Des peines de deux à quatre ans d'emprisonnement ont été réclamées jeudi à l'encontre de quatre Bulgares, poursuivis pour avoir tagué des "mains rouges" en mai 2024 sur le Mémorial de la Shoah, sur fond de soupçons d'ingérence étrangère.

Antonin UTZ - AFP/Archives

Des peines de deux à quatre ans d'emprisonnement ont été réclamées jeudi à l'encontre de quatre Bulgares, poursuivis pour avoir tagué des "mains rouges" en mai 2024 sur le Mémorial de la Shoah, sur fond de soupçons d'ingérence étrangère.

La procureure, Camille Poch, a requis deux ans contre les deux exécutants de l'opération, Filipov et Kiril Milushev; le double contre les "cerveaux" présumés, Nikolay Ivanov et Mircho Ivanov - ce dernier est en fuite.

Au deuxième jour de l'audience devant le tribunal correctionnel de Paris, le procès s'est concentré jeudi sur sa seule raison d'être juridique: des dégradations en réunion et en raison de la prétendue appartenance à une race, ethnie ou religion, ainsi qu'association de malfaiteurs.

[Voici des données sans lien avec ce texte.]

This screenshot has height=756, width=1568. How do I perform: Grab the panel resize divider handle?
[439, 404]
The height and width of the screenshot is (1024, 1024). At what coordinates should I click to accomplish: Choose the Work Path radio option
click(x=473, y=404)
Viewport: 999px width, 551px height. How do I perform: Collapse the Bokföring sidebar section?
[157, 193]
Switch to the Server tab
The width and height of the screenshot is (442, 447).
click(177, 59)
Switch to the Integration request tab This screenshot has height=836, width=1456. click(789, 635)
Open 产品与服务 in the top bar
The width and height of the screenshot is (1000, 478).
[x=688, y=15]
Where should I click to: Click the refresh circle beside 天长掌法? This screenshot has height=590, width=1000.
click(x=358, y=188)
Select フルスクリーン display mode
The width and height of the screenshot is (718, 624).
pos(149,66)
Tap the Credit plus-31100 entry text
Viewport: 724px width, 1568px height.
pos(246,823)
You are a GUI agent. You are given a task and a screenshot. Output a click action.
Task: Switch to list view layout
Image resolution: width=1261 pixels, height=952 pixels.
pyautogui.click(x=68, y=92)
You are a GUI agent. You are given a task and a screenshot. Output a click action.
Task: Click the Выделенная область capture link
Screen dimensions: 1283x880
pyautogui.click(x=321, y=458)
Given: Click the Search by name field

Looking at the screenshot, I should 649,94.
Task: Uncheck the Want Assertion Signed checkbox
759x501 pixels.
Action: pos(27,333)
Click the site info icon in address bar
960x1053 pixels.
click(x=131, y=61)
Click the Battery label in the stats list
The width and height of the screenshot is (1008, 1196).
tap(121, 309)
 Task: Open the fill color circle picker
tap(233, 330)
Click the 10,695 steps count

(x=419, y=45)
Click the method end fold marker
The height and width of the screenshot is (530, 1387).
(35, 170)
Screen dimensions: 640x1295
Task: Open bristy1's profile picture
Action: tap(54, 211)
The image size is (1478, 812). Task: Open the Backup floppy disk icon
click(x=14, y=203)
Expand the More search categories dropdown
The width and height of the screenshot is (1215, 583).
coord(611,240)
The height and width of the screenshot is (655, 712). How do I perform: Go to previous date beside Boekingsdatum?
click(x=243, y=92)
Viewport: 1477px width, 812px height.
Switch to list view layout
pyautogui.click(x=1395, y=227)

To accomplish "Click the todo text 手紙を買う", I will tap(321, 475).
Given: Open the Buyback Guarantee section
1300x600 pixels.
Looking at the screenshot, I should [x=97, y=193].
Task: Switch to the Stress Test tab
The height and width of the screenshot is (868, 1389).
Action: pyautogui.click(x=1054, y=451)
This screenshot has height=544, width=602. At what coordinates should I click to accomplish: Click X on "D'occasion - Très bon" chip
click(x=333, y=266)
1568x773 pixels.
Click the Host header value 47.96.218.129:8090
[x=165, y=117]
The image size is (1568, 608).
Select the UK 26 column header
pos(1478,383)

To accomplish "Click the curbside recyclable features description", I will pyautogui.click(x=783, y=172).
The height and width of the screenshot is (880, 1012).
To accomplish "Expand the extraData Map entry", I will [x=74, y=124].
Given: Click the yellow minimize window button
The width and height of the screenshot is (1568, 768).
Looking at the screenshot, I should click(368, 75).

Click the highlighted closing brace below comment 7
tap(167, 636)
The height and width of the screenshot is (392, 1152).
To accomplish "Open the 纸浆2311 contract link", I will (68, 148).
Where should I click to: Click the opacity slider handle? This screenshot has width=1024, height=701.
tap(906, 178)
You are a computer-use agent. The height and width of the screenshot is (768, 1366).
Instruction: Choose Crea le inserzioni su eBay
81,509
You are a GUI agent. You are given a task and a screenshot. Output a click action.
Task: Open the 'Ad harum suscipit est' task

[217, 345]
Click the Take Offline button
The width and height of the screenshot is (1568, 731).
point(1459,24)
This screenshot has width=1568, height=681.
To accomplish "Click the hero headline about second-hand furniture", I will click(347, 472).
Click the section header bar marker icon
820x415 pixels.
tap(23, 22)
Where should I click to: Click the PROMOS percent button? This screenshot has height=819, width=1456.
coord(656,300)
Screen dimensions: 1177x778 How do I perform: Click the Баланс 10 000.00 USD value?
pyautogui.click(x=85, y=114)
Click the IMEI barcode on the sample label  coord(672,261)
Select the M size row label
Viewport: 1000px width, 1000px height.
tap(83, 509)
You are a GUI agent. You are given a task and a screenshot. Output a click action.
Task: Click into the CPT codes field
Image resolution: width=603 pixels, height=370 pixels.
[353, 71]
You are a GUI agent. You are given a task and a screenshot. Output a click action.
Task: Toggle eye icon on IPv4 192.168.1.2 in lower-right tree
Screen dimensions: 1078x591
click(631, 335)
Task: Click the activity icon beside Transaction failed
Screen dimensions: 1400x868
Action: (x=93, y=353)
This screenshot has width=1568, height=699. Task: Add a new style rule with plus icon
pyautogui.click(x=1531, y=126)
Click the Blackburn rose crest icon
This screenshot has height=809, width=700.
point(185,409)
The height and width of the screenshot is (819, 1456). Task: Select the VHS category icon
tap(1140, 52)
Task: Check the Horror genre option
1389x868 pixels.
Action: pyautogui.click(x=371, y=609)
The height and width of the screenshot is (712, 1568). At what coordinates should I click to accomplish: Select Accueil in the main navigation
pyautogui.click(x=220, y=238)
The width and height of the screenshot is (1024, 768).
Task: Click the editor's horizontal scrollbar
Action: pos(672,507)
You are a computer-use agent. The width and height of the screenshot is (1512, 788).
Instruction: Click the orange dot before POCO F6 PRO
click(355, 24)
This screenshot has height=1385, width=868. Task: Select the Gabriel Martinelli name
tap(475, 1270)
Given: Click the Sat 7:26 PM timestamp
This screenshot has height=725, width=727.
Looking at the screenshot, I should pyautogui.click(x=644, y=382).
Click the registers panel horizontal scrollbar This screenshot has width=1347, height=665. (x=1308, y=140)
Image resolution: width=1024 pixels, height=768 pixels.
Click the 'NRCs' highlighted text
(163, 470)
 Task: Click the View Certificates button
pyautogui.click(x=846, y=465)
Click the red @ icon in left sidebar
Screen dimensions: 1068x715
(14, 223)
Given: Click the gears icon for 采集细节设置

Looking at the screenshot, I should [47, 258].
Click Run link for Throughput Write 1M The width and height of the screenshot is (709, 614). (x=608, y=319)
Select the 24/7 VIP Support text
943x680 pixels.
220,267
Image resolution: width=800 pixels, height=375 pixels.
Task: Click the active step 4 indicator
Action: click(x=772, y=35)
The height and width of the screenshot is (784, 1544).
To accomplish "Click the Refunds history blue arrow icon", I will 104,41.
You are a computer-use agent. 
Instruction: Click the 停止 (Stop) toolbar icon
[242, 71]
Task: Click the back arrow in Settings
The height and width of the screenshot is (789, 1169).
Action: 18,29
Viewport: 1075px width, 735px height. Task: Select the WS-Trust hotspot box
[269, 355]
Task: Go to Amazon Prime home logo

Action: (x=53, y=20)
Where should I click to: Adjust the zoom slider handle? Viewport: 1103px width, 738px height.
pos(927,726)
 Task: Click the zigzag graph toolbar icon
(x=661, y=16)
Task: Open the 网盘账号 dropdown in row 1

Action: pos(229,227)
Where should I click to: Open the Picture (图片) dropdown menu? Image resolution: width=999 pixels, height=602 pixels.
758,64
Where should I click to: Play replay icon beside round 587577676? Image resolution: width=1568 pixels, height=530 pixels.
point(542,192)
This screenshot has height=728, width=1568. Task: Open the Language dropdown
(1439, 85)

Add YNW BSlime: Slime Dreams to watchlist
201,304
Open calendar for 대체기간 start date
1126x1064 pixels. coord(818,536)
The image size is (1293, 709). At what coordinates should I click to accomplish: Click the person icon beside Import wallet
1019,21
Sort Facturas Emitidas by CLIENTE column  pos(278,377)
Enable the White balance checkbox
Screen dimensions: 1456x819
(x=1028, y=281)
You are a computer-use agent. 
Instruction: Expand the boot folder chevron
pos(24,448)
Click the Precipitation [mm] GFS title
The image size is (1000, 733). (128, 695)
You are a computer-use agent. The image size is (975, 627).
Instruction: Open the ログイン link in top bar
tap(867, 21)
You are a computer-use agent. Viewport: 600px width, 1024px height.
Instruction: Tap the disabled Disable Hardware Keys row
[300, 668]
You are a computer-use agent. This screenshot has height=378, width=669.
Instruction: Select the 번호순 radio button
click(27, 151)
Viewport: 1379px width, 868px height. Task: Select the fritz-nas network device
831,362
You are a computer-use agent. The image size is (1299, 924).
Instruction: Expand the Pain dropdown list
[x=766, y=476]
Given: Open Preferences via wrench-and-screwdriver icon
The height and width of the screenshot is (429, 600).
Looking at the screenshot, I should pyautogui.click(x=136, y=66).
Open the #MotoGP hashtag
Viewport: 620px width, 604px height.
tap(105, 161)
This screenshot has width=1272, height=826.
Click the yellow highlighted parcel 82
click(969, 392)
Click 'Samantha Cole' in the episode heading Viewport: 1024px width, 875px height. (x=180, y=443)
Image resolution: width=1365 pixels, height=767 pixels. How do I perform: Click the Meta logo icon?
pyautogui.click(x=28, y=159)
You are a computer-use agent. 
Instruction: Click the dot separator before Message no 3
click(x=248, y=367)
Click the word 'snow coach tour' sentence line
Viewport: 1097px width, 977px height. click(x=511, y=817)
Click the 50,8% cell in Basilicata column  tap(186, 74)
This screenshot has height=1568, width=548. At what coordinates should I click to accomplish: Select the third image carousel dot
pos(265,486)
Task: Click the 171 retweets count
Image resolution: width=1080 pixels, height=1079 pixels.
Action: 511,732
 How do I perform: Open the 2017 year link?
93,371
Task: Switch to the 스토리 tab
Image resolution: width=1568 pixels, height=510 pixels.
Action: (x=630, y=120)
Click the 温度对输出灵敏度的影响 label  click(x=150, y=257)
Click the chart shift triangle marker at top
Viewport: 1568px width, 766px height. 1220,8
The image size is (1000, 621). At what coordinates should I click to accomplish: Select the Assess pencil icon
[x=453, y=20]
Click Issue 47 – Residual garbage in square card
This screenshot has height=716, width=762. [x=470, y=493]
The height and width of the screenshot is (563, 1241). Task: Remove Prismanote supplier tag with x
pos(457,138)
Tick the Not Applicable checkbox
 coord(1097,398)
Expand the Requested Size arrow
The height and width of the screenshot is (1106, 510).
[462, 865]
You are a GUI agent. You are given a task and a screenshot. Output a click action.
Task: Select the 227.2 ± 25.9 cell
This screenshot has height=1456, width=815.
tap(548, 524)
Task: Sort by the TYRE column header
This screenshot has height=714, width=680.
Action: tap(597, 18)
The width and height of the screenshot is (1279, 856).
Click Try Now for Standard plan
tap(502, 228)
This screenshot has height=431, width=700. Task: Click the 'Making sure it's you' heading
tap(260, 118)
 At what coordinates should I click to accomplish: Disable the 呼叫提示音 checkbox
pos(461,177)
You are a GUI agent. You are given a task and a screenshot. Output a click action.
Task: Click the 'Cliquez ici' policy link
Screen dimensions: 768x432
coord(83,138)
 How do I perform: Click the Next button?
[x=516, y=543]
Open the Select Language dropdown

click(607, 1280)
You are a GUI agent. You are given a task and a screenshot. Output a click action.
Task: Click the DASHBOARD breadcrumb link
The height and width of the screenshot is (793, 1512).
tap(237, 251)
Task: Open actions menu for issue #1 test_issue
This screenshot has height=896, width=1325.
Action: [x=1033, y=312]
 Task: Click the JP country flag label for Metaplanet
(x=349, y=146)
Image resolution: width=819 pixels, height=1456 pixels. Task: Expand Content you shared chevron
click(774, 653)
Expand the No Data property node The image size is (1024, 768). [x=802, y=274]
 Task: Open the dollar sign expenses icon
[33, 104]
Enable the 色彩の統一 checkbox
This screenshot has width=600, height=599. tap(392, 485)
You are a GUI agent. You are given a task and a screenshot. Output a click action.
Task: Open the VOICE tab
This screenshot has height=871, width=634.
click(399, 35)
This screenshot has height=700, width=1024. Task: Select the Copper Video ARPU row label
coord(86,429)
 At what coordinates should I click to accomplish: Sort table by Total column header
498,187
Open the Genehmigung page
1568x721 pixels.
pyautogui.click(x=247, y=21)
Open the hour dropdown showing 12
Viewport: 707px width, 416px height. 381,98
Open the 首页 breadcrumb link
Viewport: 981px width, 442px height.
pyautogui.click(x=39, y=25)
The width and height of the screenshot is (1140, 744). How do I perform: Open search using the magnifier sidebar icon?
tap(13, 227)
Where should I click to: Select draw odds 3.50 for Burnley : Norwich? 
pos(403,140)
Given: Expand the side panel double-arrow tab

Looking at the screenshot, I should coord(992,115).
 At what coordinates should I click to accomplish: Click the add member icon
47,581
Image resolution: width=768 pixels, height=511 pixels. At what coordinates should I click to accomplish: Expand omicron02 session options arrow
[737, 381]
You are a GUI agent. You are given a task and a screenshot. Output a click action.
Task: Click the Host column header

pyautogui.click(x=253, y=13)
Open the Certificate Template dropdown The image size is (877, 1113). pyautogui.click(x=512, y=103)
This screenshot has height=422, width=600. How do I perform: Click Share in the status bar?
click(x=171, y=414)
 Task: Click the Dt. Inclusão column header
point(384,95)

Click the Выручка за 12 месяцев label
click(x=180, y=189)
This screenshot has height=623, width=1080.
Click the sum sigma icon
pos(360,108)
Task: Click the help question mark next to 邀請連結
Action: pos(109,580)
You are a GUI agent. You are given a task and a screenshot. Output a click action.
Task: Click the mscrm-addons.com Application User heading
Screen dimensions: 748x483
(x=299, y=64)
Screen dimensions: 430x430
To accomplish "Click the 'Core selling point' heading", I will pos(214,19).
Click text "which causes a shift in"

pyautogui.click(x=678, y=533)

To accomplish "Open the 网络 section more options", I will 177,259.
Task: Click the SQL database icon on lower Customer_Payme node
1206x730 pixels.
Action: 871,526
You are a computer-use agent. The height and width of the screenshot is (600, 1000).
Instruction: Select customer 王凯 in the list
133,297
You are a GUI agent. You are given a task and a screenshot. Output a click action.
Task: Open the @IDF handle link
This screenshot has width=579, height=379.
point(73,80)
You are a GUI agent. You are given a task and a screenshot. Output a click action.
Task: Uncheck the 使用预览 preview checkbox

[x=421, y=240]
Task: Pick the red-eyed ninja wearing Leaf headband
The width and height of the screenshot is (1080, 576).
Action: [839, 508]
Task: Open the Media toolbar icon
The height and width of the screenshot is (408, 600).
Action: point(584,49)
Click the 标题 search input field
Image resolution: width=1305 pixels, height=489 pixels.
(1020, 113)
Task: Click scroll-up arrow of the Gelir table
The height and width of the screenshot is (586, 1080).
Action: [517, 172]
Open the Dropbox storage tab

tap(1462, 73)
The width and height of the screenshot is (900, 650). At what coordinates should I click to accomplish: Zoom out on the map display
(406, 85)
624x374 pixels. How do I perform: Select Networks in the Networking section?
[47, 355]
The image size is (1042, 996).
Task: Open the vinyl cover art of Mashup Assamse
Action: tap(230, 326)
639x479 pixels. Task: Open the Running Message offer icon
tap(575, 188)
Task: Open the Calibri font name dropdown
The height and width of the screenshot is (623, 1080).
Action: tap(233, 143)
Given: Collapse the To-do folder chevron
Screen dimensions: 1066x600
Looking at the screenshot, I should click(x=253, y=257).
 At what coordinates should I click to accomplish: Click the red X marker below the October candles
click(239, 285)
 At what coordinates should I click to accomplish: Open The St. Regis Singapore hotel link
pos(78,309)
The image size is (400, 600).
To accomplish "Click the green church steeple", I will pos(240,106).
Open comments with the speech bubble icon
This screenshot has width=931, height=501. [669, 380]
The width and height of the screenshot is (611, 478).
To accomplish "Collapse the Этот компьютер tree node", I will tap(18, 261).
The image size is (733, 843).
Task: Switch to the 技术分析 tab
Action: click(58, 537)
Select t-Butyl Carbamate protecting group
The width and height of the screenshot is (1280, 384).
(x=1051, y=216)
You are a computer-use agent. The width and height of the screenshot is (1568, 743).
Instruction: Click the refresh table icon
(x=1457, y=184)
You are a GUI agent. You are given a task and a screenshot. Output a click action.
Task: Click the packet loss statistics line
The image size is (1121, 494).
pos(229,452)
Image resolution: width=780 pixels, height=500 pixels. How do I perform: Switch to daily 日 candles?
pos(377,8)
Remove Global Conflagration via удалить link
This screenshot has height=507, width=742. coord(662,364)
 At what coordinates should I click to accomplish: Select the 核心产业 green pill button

Avec un paradoxe: l'instruction, autant que la première journée des débats, avaient mis en évidence une entreprise "susceptible de correspondre à une action de déstabilisation de la France orchestrée par les services de renseignement" russes.

Le service Viginum, chargé de la lutte contre les ingérences numériques étrangères, avait lui-aussi observé "une instrumentalisation" de cette affaire sur le réseau X "par des acteurs liés à la Russie".

Le dossier s'inscrit en outre dans d'autres affaires liées à des ingérences étrangères: étoiles de David taguées en région parisienne, têtes de cochon abandonnées devant plusieurs mosquées ou cercueils déposés au pied de la tour Eiffel.

Sauf que si le dossier des "mains rouges" est le premier parmi ces tentatives de déstabilisation à être jugé, il ne l'est pas pour des atteintes "commises pour le compte d'une puissance ou d'une entité étrangère ou sous contrôle étranger", cette circonstance aggravante ayant fait son apparition dans le Code pénal postérieurement aux faits.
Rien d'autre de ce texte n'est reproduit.